Unfortunately, for any sample of the population, a percentage will behave recklessly, and a larger percentage will behave without great thought for the effect of their actions on those around them. Thus, if there are more bicyclists, unicyclists, 4X4 drivers, off road pogostickers or whatever, there will be more people doing those activities in a reckless or thoughtless way.
The result could be the introduction of regulation which would tend to affect the more conscientious participants in the sport but would probably be ignored or subverted by the reckless or thoughtless ones who had provoked it.
I’m not sure the link earlier on this thread was to ‘alarmist propaganda’. However, it may have exaggerated the risks to some extent. Sometimes this is ‘necessary’ to bring an issue to the public’s attention in time. Too much too soon may be better than too little too late.

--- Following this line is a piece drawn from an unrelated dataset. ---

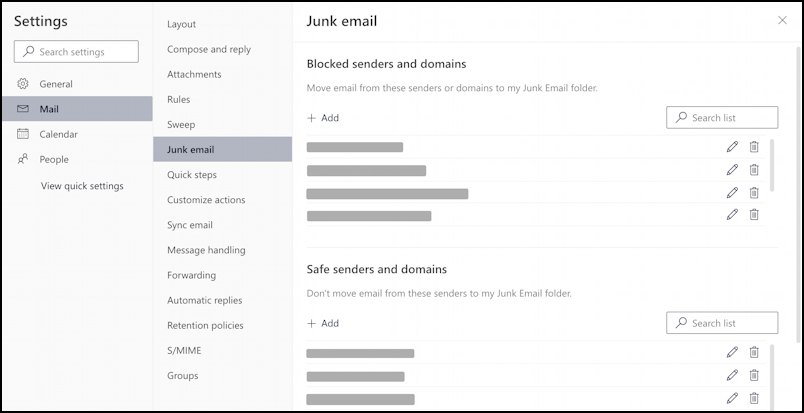804x413 pixels.
Task: Delete the first blocked sender entry
Action: click(754, 147)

As an occasional off road 4x4 driver, my thought is that the ‘on road’ drivers have ‘caused’ more destruction of the hills they love. They drive into those hills along tarmac roads, sometimes over bridges or through cuttings, and park in big tarmac or gravel carparks which spoil the view for everybody. They then get out of those cars and walk, and you only have to see the deep churned up mud around most farm gates and stiles to see how much damage that causes.

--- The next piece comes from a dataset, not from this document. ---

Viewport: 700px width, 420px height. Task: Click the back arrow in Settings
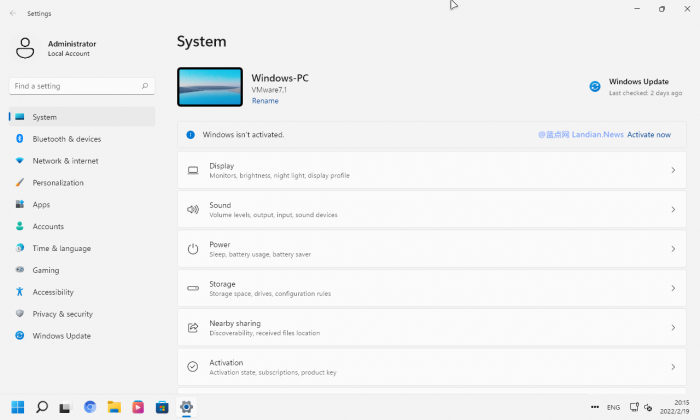point(12,13)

But for us, I suggest that unicycling is unlikely to become popular enough to be specifically mentioned in legislation, and it is ‘oddball’ enough that most people will smile indulgently rather than complain.

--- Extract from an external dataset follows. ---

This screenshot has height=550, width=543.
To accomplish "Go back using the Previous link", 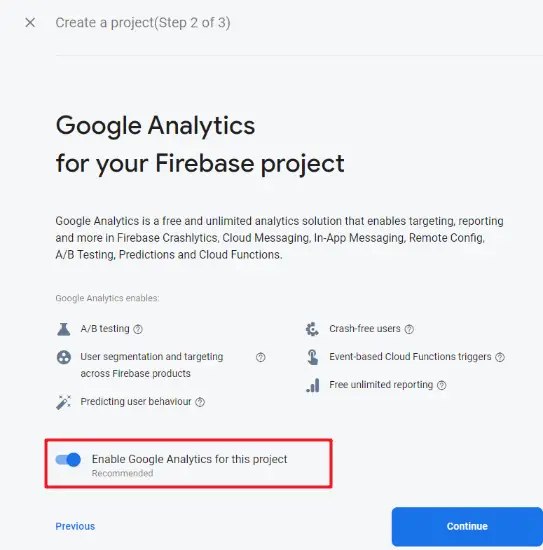I will 75,526.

But there is an onus on all of us to be careful when and how we ride. If you cause a nuisance you may provoke a complaint. Spend all day trashing a scree slope in a popular beauty spot, or disrupting the foliage in the municipal raised flower beds and you have only yourself to blame when you are criticized.
Ride considerately, stop and wait for large groups of pedestrians and for any horse riders, and you will get away with a lot.
In a crowded planet all our freedoms are privileges, not rights. As the Judge said in a slightly different context, ‘Your freedom to put your fist wherever you like must be limited by another person’s freedom to put his chin wherever he wants.’